**TESTO FORNITO:**

----------------------------------------

AMAZZONIA

La foresta che brucia
oscura il cielo di San Paolo

 

La foresta pluviale amazzonica, vero polmone del mondo che produce il 20% dell’ossigeno, sta bruciando ininterrottamente da venti giorni. Secondo i dati diffusi dalle agenzie che forniscono in tempo reale le mappe degli incendi, le fiamme si mangiano l’equivalente di tre campi da calcio al minuto. Tra l’1 e il 22 agosto 2019, sono stati segnalati 318.569 focolai, dei quali 66.393 si sono registrati nello Stato del Parà e 54.823 nel Mato Grosso.

Gli incendi nella stragrande maggioranza dei casi sono appiccati da contadini e allevatori che in questo modo vogliono «liberare» la terra per estendere coltivazioni o pascolo.

L’estensione delle fiamme è tanto ampia che il fumo provocato è visibile dallo spazio. Un fumo che assorbe la luce solare, impedendole di raggiungere il suolo, raffreddando la superficie e riscaldando l’atmosfera. Un processo che può impedire la formazione di nuvole.

Gli effetti della combustione della foresta, spinti dal vento, hanno percorso migliaia di chilometri e lunedì 19 agosto, a metà pomeriggio, il cielo di San Paolo è diventato nero.

Mentre il mondo si sta allarmando, al punto che emergenza incendi in Amazzonia è entrata di prepotenza nell’agenda del G7 in corso a Biarritz in Francia, il presidente del Brasile Jair Bolsonaro ha provato a minimizzare quanto sta accadendo, poi resosi conto dell’indifendibilità della sua posizione, ha prima accusato di ingerenza i leader delle altre nazioni interventi sull’argomento e poi affermato di non avere le risorse per far fronte alla situazione.

La minaccia delle sanzioni sui prodotti brasiliani e la mobilitazione planetaria che monta, sembra aver fatto infine breccia nella mente del presidente verdeoro che sta valutando l’opportunità di inviare l’esercito per combattere le fiamme in Amazzonia.

Accanto rischio «mondiale» prodotto dall’avanzare della deforestazione, l’aumento esponenziale delle «queimadas» nella foresta pluviale produce delle vittime immediate. Innanzitutto gli indios che vivono nelle zone devastate dalle fiamme. In secondo luogo gli animali e le piante, gioiello di diversità biologica e possibili risorse di un’economia amazzonica sana.

----------------------------------------

**IL TUO COMPITO:** Per favore, trascrivi parola per parola dal testo sugli incendi in Amazzonia il brano che parte dalle parole che contengono "La foresta pluviale amazzonica, vero" e si ferma dopo "nel Mato Grosso.". Il materiale che segue non ha alcun ruolo qui.

----------------------------------------

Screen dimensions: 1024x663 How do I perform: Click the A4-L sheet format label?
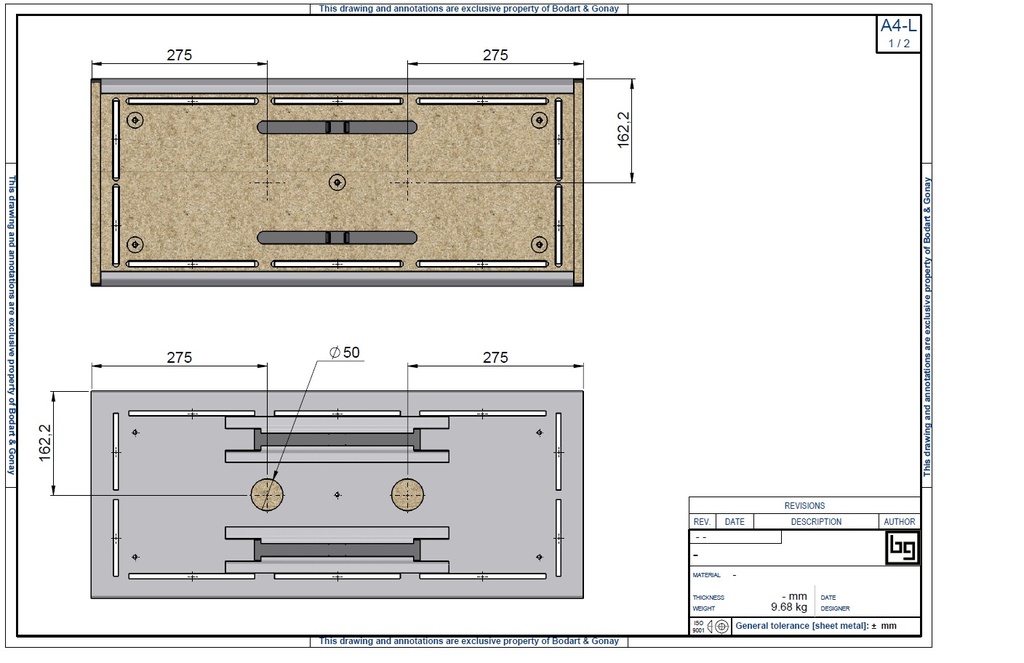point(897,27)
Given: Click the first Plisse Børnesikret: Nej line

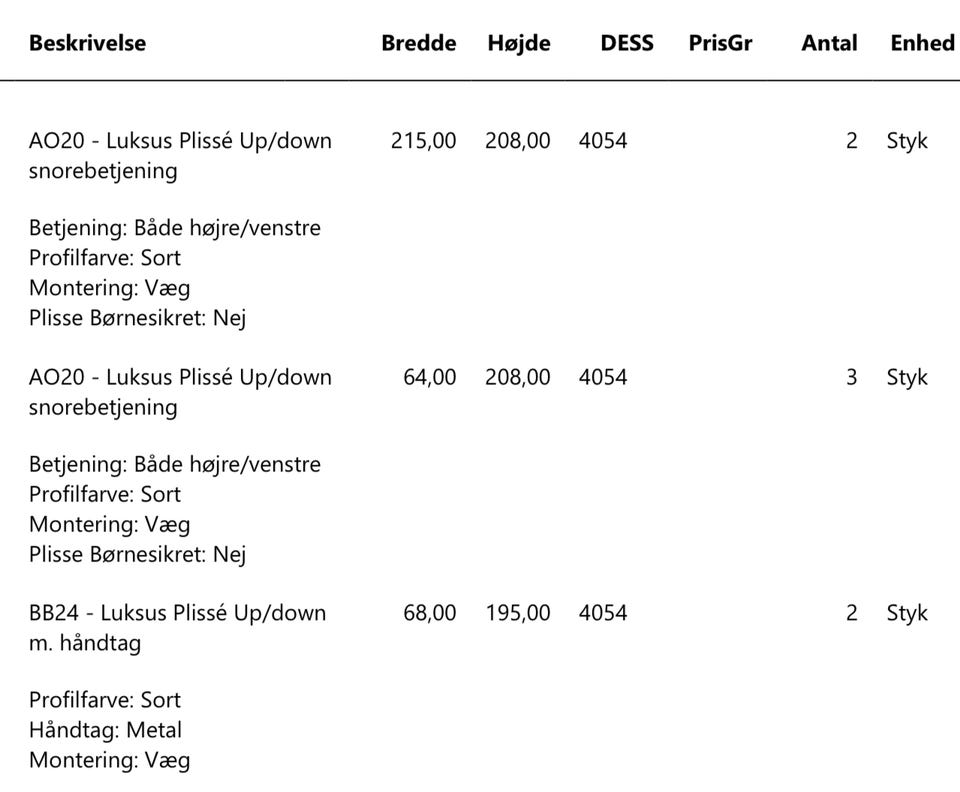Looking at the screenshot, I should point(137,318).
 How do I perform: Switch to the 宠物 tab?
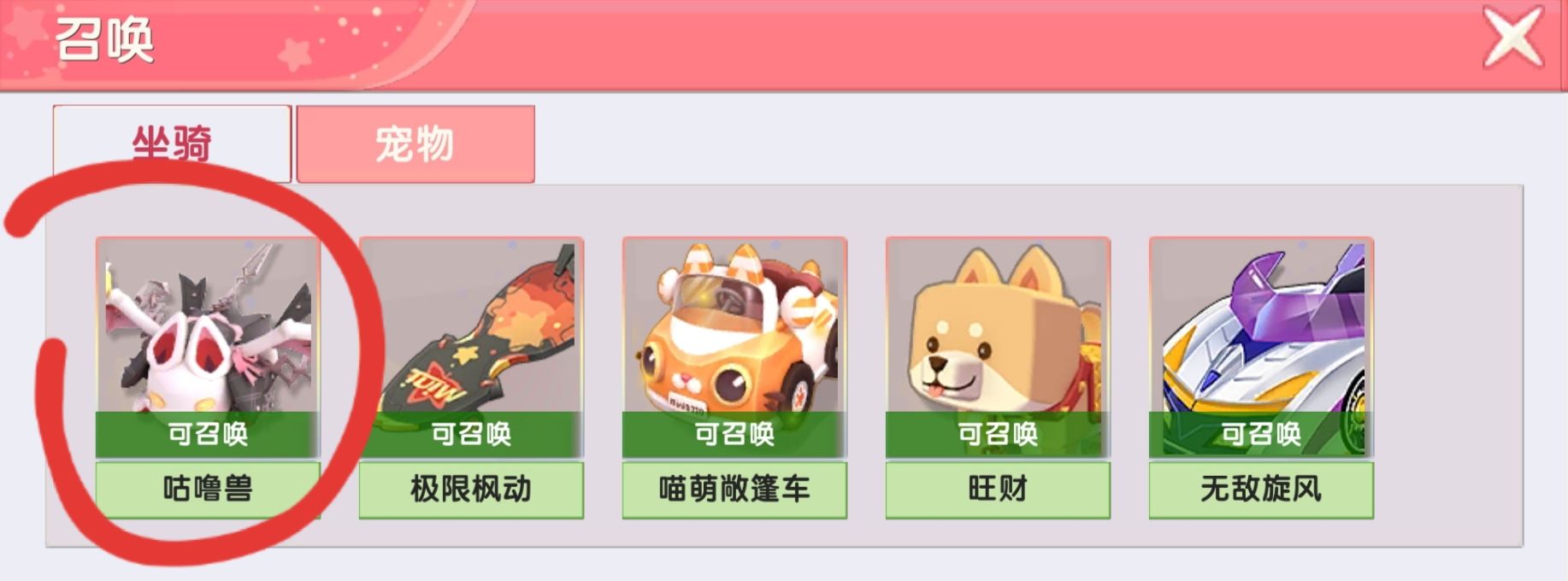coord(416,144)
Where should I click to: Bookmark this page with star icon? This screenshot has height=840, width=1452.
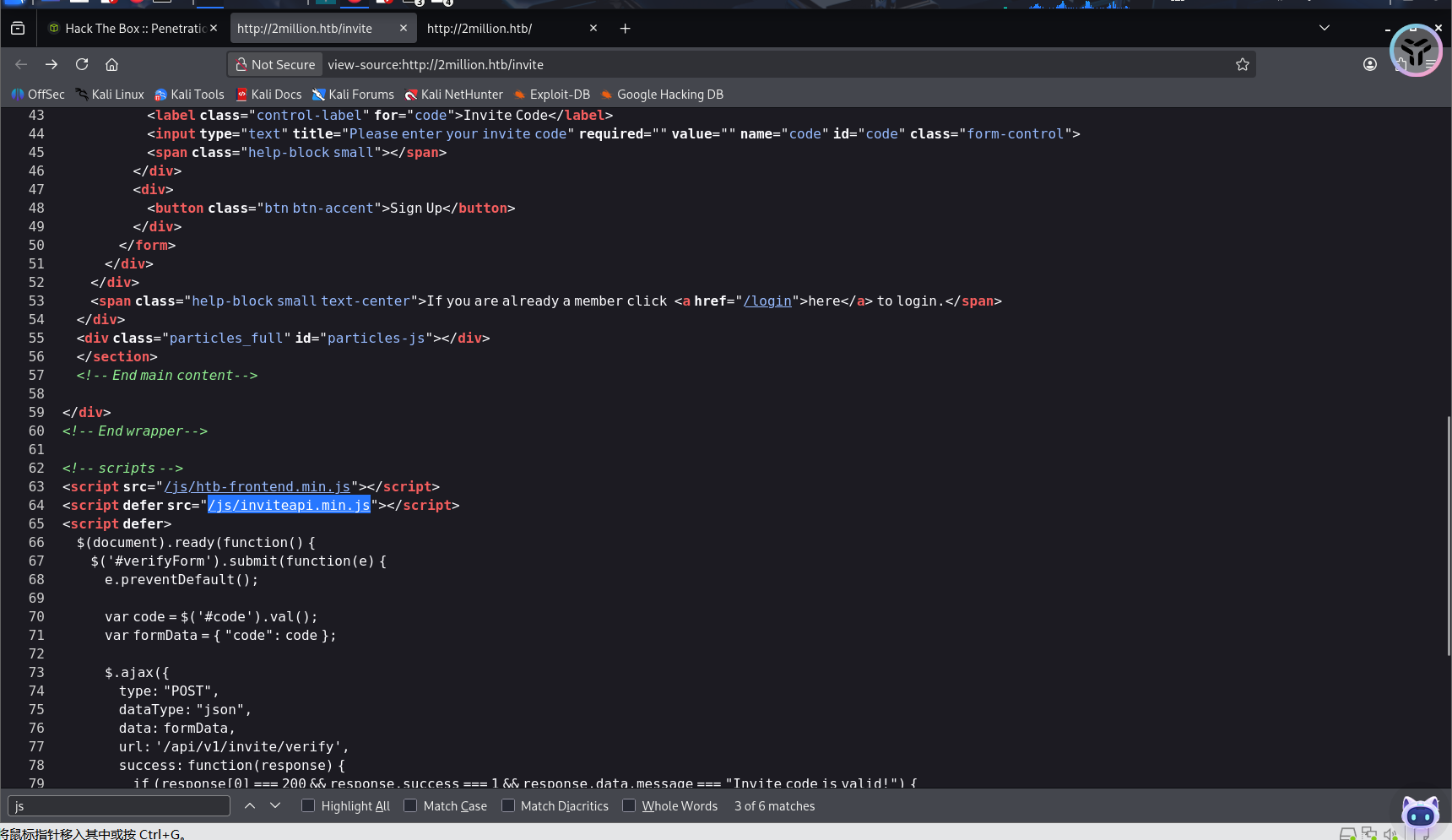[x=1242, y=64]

----------------------------------------

**SOLUZIONE SCRITTA:**
La foresta pluviale amazzonica, vero polmone del mondo che produce il 20% dell’ossigeno, sta bruciando ininterrottamente da venti giorni. Secondo i dati diffusi dalle agenzie che forniscono in tempo reale le mappe degli incendi, le fiamme si mangiano l’equivalente di tre campi da calcio al minuto. Tra l’1 e il 22 agosto 2019, sono stati segnalati 318.569 focolai, dei quali 66.393 si sono registrati nello Stato del Parà e 54.823 nel Mato Grosso.